To assess the results from the TAD clusters and determine if the structural information in the TADs contributed to the model, ten sets of random clusters were created and used for matrix blocks as a null model. The observed distribution of the number of probes in the 2,880 TAD clusters was found to be characterized by the following statistics: min = 1, Q1 = 45, median = 82, mean = 118, Q3 = 138, and max = 2,690. This suggests a log-normal distribution, so to roughly correspond to the observed distribution in the TAD clusters, the number of probes (P) in the random clusters was drawn from the distribution P ~ LogNorm(mean = log(82), SD = 0.7). The number of clusters (C) in each random set was drawn from the distribution C ~ Norm(mean = 2880, SD = 144), to ensure that each random set contained roughly the same number of clusters as the TAD set. P probes were then randomly assigned to the C clusters in each set.

Applying and evaluating scores

The scores were calculated by the multiplication S = MTβ, where S is the scores, M(probes x samples) is the methylation levels from the test set and β is the posterior effect sizes from the LDpred2 Gibbs sampler. The scores were then evaluated by performing logistic regression of the scores against the known schizophrenia phenotypes for the samples in M, following the procedures described previously [4]. A Nagelkerke R2-value was calculated from the regression [16]. P-values and AIC values from the logistic regression were also included in the evaluation.

Results & discussion

Two priors were tested with LDpred2 for creating MS: CMRs and TADs. Two models were created using the CMR prior: one including singleton clusters, and one excluding them. Additionally, sliding window models were created with CoMeBack using six different window sizes (5 kb, 10 kb, 20 kb, 100 kb, 500 kb and 1 Mb). Ten sets of random clusters were created as a null model for the TAD-based clusters. The models were compared to the existing P + T model using logistic regression. The performances of the TAD-based model, the sliding window models, and the random cluster models were almost identical to the P + T model (Table 1).

Table 1 Main results of the model comparisons

The CMR-based model which included singleton clusters performed poorly, due to creating only a partial block structure in the correlation matrix (Appendix I).
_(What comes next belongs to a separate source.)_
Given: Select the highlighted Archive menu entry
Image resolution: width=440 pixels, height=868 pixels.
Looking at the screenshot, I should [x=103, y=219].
When removing the singleton clusters, the model performed substantially better, but the negative h2-value indicated that the correlation matrix likely had negative eigenvalues, most probably due to ill-conditioning, and therefore the model was discarded. The proportion of non-singleton clusters was too low in the CMR models to function properly with the algorithm, despite the relatively lenient settings used in CoMeBack.

The TAD-based model performed the best by a small margin, supporting the hypothesis that using TADs as a structural prior contributes valuable data to methylation models. The null model, consisting of ten sets of random clusters with approximately the same number of clusters and probes per cluster as the TAD model, however, showed nearly identical results as the TAD model. This suggests that it is the algorithm in itself, and its use of probe-probe correlation in the posterior effect sizes, that led to improved performance results, and not the TAD structures (5).

The sliding window model results were also nearly identical to the TAD results, suggesting that a perfect clustering of all probes is unnecessary. Even the 5 kb sliding window, which only clustered 74% of probes into non-singleton clusters, performed as well as the TAD clusters, and the much smaller cluster sizes in the sliding window versions did not seem to affect the model negatively (Appendix II). This offers some support for using sliding window approaches based solely on genomic location in MS creation if, as in this case, correlations in methylation levels are processed in some other step in the analysis.

An important difference between PRS and MS creation is the imputation of probes between microarray typing and analysis in GWAS. Following genotyping of SNP arrays with a limited number of SNPs, LD references are used to impute SNPs in between probes, increasing the number of SNPs in the analysis from 400,000 to about 11,000,000 [17]. When creating PRS, these SNPs are removed again by pruning to reduce redundancy. There is no similar imputation and pruning in MWAS. This difference suggests that pruning according to a structural reference, for example TADs or CMRs, might not be as crucial in MS creation as LD pruning is in PRS. The performances of the sliding-window models and the earlier P + T model suggests that removing redundancy by considering probe-probe correlation is sufficient.

In conclusion, the LDpred2-based models performed marginally better than the existing, more validated P + T model, showing that it is feasible to use PRS methods for MS. Furthermore, the results from the LDpred2-based models support the findings from our previous study, that about 3.5% of the schizophrenia phenotypic variance can be explained by DNA methylation using MS [4]. The CMR priors functioned poorly in the analysis, and the TAD prior did not outperform the random cluster null model, suggesting that the key step in the process for MS creation is limiting the number of probes included by pruning, or in the case of LDpred2, regularization [5].

Both LDpred2 and CoMeBack, the latter also used in the pruning step for the P + T method [4], rely heavily on pairwise correlation. This merits a future investigation into other types of algorithms, such as random forests or neural networks, that do not depend on standard linear statistical methods.

Limitations

  • The LDpred2 models were only tested on a single dataset.

  • The models were only tested on a single phenotype.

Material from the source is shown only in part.